Tuesday, April 24, 2007

Glad to see someone has said it

Christopher Hitchens has the cajones to say what should have become patently obvious by now: we are not one. We are not united in grief. Bad things can happen in the world without affecting us personally.
What, for instance, is this dismal rush to lower the national colors all the damned time? At times of real crisis and genuine emergency, such as the assault on our society that was mounted almost six years ago, some emotion could be pardoned. But even then, the signs of sickliness and foolishness were incipient.... If we did this every time, the flag would spend its entire time drooping.
He goes on to point out a quandary now faced by, of all people, the Russian trade mission, which lowered its flag after the Virginia Tech incident, only to have former Russian President Boris Yeltsin die in the middle of their solidarity. Oops. Bad timing on Yeltsin's part, dying within a week of a random violent act.

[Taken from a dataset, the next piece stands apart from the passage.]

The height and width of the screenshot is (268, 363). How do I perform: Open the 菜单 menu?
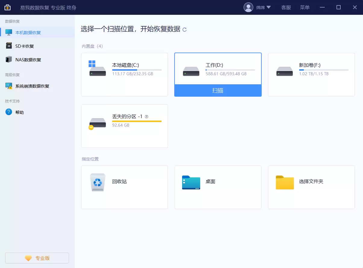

When my grandfather died, I noted here that it seemed obscene that the world kept on going, but that is one of the great lessons of grief: life has to go on in spite of any personal pain. Nothing teaches you that you are not the center of the universe quite like having everything go on like nothing is wrong while you are devastated. Our increasingly constant orgy of grief, moving from one tragedy to another, commemorating anniversaries and locations until time and space is one giant, constant memorial, robs people of this important demonstration of their place in the cosmos, while cheapening the grief we are supposed to be sharing.